Brano da leggere
«Circa alle ore 6.30 furono introdotte le nove persone e tra queste un sacerdote. Erano tutti calmi, consci della fine che li attendeva, parlavano tra di loro sereni, confortandosi a vicenda. Fu facile intuire che le parole di fede del sacerdote erano le più sentite, portando un maggiore conforto ai morituri. Don Pasquino Borghi baciò tutti, a loro impartì la benedizione; uno solo ricusò i conforti religiosi. In ginocchio recitò ad alta voce le ultime preci. Alle 7,18, calmo e sereno moriva». Così un testimone, un ispettore addetto ai servizi cimiteriali di Reggio Emilia, racconta la fucilazione del parroco di Tapignola, piccolo centro della vallata del Secchia, ad opera dei militi della Guardia nazionale repubblicana. Era il 30 gennaio 1944.
Si concludeva così tragicamente, a poco più di quarant’anni, l’intensa vita di don Borghi coinvolto, come altri preti della zona, per la sua attività pastorale in quella stagione carica di contrapposizioni ed anche di odio e di violenza che il nostro Paese visse all’indomani dell’8 settembre. Ordinato sacerdote nel 1930, don Borghi sentì forte il richiamo missionario e per 7 anni operò nel Sudan. Una malattia lo costrinse a tornare in Italia; a questo seguì un periodo di isolamento e di preghiera nella Certosa di Farneta presso Lucca. Ma dopo lo scoppio della guerra, don Borghi chiese la dispensa dai voti monacali per riprendere a lavorare nella sua diocesi. Il vescovo lo mandò come cappellano a Canolo di Correggio e nell’agosto del 1943 divenne parroco di Tapignola.
La situazione politica e militare dell’Italia era profondamente cambiata. Il governo Badoglio si preparava all’armistizio; cresceva la presenza delle truppe tedesche. La Valle del Secchia, come altre zone dell’Emilia, diventò il rifugio e l’asilo dei tanti prigionieri di guerra.

Dati salvati

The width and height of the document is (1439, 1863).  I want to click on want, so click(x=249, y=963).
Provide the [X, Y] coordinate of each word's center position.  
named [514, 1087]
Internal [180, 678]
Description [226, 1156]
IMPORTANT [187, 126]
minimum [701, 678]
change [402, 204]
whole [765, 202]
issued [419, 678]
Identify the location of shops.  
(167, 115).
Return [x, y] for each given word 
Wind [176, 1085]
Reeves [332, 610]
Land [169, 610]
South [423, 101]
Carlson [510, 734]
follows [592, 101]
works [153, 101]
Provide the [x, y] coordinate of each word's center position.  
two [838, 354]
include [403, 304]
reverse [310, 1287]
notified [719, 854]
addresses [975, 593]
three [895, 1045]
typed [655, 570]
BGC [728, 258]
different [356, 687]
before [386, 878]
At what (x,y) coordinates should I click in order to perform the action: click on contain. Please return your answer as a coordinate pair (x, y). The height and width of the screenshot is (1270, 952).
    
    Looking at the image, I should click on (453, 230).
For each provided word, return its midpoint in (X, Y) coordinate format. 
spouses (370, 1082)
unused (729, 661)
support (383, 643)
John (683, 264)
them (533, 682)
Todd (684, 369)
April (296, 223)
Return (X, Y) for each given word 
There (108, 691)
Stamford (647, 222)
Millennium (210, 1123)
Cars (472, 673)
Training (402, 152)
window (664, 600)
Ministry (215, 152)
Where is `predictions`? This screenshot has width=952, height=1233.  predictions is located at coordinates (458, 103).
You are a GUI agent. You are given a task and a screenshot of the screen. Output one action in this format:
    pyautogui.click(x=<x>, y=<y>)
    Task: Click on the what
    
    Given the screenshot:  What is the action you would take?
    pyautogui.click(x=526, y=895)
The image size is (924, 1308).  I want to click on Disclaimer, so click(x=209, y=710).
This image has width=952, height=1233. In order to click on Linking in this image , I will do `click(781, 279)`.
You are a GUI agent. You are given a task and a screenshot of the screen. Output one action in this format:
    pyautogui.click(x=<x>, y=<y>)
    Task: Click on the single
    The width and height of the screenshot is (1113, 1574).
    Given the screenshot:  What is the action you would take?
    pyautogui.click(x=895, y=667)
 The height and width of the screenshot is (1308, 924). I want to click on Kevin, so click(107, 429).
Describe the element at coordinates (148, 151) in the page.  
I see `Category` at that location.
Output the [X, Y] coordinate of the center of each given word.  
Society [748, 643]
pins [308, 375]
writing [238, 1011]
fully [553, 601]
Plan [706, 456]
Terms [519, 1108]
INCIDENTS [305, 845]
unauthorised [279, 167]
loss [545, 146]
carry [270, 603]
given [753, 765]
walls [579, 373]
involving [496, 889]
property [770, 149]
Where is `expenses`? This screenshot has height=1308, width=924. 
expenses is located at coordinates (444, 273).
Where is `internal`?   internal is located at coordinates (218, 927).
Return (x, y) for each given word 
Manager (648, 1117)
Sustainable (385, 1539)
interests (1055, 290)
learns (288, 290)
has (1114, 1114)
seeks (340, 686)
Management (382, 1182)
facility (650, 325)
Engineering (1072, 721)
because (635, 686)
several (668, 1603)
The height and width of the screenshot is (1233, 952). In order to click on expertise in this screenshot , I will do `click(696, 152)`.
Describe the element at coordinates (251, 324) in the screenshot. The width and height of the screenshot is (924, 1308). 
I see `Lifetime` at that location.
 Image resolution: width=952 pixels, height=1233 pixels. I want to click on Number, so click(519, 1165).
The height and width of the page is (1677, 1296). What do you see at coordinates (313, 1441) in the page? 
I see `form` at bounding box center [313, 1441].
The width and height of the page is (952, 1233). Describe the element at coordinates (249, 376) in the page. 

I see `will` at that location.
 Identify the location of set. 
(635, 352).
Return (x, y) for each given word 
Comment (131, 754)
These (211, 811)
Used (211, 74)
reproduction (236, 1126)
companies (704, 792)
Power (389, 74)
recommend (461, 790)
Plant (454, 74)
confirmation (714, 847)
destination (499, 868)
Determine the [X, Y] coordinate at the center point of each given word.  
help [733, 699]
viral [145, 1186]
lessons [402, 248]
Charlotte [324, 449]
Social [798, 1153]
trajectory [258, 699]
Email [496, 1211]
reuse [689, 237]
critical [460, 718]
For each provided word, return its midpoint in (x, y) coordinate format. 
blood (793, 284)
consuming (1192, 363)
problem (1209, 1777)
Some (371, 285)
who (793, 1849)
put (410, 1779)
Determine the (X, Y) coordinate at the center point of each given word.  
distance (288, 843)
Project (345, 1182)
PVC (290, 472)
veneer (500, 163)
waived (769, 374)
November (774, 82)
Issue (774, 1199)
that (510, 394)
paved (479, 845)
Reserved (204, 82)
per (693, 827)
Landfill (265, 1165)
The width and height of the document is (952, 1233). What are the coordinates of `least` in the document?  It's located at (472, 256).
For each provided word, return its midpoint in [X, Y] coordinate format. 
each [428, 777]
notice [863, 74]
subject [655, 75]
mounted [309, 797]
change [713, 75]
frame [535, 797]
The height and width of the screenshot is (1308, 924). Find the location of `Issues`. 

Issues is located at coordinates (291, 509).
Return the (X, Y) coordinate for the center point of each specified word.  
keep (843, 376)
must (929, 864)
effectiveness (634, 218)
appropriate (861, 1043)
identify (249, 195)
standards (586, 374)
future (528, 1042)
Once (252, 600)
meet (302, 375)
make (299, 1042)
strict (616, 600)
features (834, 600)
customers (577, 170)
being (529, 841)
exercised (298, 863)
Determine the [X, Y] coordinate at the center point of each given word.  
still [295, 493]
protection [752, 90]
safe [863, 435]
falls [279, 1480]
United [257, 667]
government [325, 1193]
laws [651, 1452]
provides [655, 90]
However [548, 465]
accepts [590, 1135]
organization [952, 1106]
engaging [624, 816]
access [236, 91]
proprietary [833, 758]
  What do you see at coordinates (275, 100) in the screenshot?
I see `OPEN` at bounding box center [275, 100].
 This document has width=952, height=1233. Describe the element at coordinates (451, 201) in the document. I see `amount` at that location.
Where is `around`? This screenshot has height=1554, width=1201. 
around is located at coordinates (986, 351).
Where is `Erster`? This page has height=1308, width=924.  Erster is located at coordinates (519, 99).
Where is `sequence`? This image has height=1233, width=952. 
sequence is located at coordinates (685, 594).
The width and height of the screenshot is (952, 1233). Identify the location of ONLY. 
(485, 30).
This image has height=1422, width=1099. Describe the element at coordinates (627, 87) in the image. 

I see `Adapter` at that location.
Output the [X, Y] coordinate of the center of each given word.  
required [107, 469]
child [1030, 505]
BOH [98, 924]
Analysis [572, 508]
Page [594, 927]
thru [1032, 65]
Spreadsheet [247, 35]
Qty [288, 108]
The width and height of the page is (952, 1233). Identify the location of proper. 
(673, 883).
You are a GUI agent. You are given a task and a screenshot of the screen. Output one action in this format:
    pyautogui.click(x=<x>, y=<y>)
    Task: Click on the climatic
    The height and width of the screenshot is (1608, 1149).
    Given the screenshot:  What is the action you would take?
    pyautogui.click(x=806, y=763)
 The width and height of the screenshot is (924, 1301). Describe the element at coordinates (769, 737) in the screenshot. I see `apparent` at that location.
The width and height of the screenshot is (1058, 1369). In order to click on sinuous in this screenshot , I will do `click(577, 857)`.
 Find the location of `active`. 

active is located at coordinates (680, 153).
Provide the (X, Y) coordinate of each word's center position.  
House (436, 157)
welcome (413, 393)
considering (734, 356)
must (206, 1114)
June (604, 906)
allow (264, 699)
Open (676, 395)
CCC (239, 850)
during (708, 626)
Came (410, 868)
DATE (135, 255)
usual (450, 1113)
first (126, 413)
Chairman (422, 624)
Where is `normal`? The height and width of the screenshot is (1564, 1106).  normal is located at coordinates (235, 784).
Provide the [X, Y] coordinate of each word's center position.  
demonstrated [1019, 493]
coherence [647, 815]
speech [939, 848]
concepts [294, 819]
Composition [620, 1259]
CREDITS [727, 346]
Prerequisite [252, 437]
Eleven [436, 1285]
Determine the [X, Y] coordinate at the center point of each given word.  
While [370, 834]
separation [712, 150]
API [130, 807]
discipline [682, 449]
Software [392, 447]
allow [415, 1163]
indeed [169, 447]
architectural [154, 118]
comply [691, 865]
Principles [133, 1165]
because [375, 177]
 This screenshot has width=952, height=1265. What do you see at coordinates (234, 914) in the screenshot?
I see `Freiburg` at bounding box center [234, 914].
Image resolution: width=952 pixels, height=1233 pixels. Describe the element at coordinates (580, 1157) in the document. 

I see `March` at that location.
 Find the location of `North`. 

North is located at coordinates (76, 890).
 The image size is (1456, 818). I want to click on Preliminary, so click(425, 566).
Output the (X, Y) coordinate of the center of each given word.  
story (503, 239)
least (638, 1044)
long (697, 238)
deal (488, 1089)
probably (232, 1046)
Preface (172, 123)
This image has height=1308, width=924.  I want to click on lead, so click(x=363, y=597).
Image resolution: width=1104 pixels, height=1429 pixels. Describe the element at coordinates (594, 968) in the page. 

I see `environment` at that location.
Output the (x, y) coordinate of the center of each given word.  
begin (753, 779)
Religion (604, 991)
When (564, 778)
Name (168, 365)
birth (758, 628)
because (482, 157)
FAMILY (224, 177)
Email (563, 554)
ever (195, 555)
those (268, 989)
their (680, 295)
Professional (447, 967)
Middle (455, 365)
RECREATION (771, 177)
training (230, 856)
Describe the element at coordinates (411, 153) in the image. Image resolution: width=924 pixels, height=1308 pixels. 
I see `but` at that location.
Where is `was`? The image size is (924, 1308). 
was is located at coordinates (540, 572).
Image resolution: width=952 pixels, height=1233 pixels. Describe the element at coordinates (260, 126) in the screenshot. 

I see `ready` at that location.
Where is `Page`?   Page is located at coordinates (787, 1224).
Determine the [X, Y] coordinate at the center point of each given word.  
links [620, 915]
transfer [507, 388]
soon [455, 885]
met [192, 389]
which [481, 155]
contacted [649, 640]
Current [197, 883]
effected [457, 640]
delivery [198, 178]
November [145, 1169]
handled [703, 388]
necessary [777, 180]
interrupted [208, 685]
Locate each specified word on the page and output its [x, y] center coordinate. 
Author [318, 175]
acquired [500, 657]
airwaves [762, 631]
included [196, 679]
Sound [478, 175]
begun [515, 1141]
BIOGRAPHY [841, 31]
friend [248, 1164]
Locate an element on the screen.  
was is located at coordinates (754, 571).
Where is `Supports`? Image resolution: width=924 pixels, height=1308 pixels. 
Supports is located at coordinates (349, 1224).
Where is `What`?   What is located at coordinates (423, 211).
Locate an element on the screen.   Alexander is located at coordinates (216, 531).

Consegna
Continua il brano su don Pasquino Borghi dopo l'ultima frase, quella sui prigionieri di guerra rifugiati nella Valle del Secchia.

Risultato
Non poche abitazioni civili e molte canoniche si aprirono per accogliere prigionieri. Non pochi dei prigionieri entrarono nelle prime formazioni partigiane che si andavano costituendo, mentre un’organizzazione che faceva capo tra l’altro a don Domenico Orlandini, parroco di Poiano, frazione di Villa Minozzo, curava il passaggio di questi militari nelle file alleate, attraversando più volte il fronte.
Anche don Borghi fu ospitale nella sua canonica verso i prigionieri. Ermanno Gorrieri, nel suo volume La repubblica di Montefiorino, riporta una dichiarazione del 27 giugno 1945 di don Orlandini nella quale si afferma che i prigionieri passati per la canonica di Tapignano furono circa 50. Don Borghi aveva intanto assunto il nome di battaglia di «Albertario» e probabilmente il suo impegno all’interno del nascente movimento di liberazione era diventato pericoloso. Tanto che alla fine del 1943 Giuseppe Dossetti, uno dei leader del Cln reggiano, e un sacerdote, don Angelo Cocconcelli, gli avevano consigliato prudenza.
Il 21 gennaio 1944 la canonica di don Borghi ospitava una quindicina di resistenti tra russi, inglesi e italiani e ci fu un breve scontro a fuoco senza conseguenze con i carabinieri e i militi della Repubblica sociale. Don Borghi era però a Villa Minozzo per un incontro con le giovani di Azione cattolica. E qui il sacerdote fu arrestato e condotto nel carcere di Reggio Emilia per essere probabilmente processato. Ma il 28 gennaio venne ucciso a Correggio un comandante della Guardia nazionale repubblicana. Immediatamente scattò la rappresaglia e per don Borghi, con altri 8 detenuti, fu decisa la condanna a morte. Senza processo e quasi certamente all’insaputa del vescovo. Il 30 gennaio la fucilazione.
Sul bollettino della diocesi di Reggio il 4 febbraio compariva una lettera del vescovo, Eduardo Brettoni: «Rimarrà tristemente memorando negli anni di questa diocesi il giorno 30 gennaio 1944… Nulla posso e intendo dire quanto alle imputazioni e alla condanna: sono i compiti riservati al giudizio equanime della storia. Ma una cosa sono in dovere di dire apertamente… ed è che la condotta del sacerdote don Pasquino Borghi… non ha patito eccezioni e che per zelo generoso e desiderio di fare del bene senza badare a sacrifici, come anche per integrità di vita sacerdotale, io non ho avuto se non a lodarmi di lui».
Don Borghi aveva fatto fino in fondo il suo dovere di sacerdote. Anche lui, come altri preti della sua diocesi aveva creduto al Vangelo. Non mancando, come avrebbe scritto alla mamma, di perdonare uno dei giovani fascisti che era tra gli esecutori della fucilazione.